Apakah karena dia merasa malu setelah dipanggil Pak Wawan? Atau ada hal lain yang membuatnya tiba-tiba seperti itu? Guntur terus bertanya-tanya. Dia berusaha berfikir positif, mungkin saja Nia memang sedang tidak mood, begitu pikirnya.

"Tur, gua perhatiin dari tadi lu bengong terus, kayak lagi ada masalah?" selidik Agus.

"Tadi gua sama Nia dipanggil Spv," jawabnya lemas.

"Lah, kenapa Tur? Kok bisa?"

"Pak Wawan tahu gua pacaran sama Nia, tadi gua sama Nia dapet SP."

"Lah, bukannya dia udah lama tahu?"

"Itu dia Gus, padahal selama ini dia nggak pernah liat langsung gua berduaan sama Nia di jam kerja. Itu pun nggak sering, cuma kebetulan aja pas satu shift bareng, tapi anehnya sekarang dia jadi agak galak gini, nggak kayak biasanya."

"Kenapa ya, Tur? Setahu gue sih, Pak Wawan itu santai orangnya. Dulu sebelum lo masuk juga ada tuh yang pacaran sesama karyawan, dia biasa aja. Asalkan nggak ganggu kerjaan aja."

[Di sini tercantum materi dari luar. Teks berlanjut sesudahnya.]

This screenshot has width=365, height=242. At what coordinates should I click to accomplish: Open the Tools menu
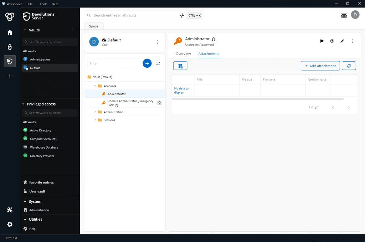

"Nggak tahu lah Gus, gua nggak ngerti. Gua nggak mau nekat, mau main aman aja. Karena kalau sampai gua keliatan lagi berduaan sama Nia pas lagi kerja, bisa-bisa gua dimutasi, Gus."

"Iya, susah juga ya kalau gitu. Udahlah, nggak perlu lo pikirin, mendingan lo ngopi dulu nih, biar lebih rileks," kata Agus sambil menyodorkan segelas kopi hitam panas yang baru saja dia buat.

"Thanks Gus, cuma lo satu-satunya orang yang selalu baik sama gua."

"Hahaha, kalem Bro, udah enjoy aja, Nia nggak bakalan kemana-mana." Agus berusaha menghibur.

"Tapi tadi pas pulang gua ajak dia ngafe, dia malah nolak. Padahal niat gua cuma mau ngehibur dia. Gua agak kecewa sih."

"Ya, mungkin dia lagi capek, atau lagi nggak mood. Sabar aja, namanya juga cewek, kadang suka tiba-tiba gitu."

"Moga aja lah dia emang lagi nggak mood, bukan karena udah males sama gua."

"Kalau dia emang beneran sayang sama lo, dia nggak mungkin ninggalin lo hanya gara-gara dapet peringatan dari Spv, lucu aja kalau dia tiba-tiba ninggalin lo." Agus berusaha menyemangati.

Guntur tidak menjawab, kembali termangu. Wajahnya sungguh terlihat lesu kali ini. Segelas kopi pun tidak mampu mengembalikan semangatnya lagi.

Dia membaringkan tubuhnya di kasur, membuka ponsel, berharap Nia menghubunginya, tapi tidak ada. Belum ada pesan baru yang masuk. Kali ini Nia benar-benar membuatnya galau.